Samuel's eyes snapped open. The words of the mysterious man echoed through his mind.

It's not where… it's when. When he is from? Is he saying he is from the past or maybe the future? I need to find him before he leaves. He is the only thing that seems logical in this godforsaken world.

A dry cough broke his thoughts and pulled him back to reality. He blinked, finally taking in his surroundings.

Gone were the flames, the crashing hooves, the unbearable weight of the world tearing itself apart.

He lay on a cold surface, smooth beneath his palms, and when he lifted his head, the sight struck him dumb.

White. From wall to ceiling to floor, everything was white. No seams, no shadows, no hint of a door. It was as if he had woken inside the hollow of a single, endless pearl.

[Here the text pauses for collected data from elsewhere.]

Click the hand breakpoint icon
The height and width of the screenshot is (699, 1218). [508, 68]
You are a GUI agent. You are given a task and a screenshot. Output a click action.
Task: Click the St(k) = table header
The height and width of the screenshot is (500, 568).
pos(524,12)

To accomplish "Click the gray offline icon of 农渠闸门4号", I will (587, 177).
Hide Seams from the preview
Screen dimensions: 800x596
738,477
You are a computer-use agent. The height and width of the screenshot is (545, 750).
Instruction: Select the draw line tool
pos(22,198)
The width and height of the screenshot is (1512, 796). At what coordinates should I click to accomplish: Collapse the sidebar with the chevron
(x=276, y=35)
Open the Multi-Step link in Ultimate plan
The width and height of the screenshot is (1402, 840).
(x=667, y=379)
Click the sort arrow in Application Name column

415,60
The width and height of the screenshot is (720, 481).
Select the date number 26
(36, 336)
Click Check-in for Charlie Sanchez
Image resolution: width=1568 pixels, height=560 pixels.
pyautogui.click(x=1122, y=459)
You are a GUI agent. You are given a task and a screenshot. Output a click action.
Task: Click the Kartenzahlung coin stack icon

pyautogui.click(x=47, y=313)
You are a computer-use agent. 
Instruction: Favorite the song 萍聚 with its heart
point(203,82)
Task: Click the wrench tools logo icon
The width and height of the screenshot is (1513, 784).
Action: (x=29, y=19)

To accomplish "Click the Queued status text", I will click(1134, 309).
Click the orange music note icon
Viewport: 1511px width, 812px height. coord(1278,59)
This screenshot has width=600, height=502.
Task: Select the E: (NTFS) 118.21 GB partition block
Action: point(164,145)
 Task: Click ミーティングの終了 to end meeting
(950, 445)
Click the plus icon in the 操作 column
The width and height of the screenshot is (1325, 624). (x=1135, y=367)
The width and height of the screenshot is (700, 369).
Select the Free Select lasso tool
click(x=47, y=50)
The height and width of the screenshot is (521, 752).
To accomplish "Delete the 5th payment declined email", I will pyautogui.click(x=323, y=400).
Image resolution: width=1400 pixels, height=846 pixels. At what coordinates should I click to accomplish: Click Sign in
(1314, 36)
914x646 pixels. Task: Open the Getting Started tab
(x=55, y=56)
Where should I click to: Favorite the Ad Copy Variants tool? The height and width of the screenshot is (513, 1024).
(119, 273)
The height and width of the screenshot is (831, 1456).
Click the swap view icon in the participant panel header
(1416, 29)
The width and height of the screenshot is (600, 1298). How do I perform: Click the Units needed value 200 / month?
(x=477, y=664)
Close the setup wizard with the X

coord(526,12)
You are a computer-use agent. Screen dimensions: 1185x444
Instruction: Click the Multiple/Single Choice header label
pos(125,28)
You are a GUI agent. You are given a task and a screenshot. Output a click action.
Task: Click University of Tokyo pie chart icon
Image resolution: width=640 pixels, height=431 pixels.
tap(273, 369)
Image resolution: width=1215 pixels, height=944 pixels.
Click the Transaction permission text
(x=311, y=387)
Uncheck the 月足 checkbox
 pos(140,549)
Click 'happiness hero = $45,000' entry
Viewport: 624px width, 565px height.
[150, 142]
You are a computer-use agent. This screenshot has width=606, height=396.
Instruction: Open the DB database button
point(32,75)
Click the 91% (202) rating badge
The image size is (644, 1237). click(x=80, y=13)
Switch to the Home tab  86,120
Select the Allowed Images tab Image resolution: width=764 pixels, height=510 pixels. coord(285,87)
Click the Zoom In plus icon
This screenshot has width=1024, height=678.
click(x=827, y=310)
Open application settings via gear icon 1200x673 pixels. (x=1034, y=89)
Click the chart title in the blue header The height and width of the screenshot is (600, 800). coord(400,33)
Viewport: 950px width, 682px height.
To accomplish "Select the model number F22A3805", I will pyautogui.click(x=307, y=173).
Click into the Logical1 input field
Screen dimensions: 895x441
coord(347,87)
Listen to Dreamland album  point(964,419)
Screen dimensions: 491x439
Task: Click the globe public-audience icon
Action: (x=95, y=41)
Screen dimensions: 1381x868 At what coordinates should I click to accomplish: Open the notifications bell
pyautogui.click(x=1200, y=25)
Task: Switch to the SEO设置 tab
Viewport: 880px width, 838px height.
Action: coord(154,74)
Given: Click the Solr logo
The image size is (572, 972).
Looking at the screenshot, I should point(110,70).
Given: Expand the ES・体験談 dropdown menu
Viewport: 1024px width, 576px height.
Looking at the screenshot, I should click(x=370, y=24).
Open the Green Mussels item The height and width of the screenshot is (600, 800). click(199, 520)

Slowly, he pushed himself upright. His breath echoed faintly, as though the room itself swallowed sound. A trick of his battered mind? Or had he slipped beyond the border of reality altogether?

His gaze wandered, searching for some imperfection, some proof that this was not eternity painted in one color.

Then he froze.

Across the blank expanse, a figure sat quietly, legs folded, posture calm.

A boy.

No older than five or six, face pale against the whiteness, dark eyes steady as they met Samuel's.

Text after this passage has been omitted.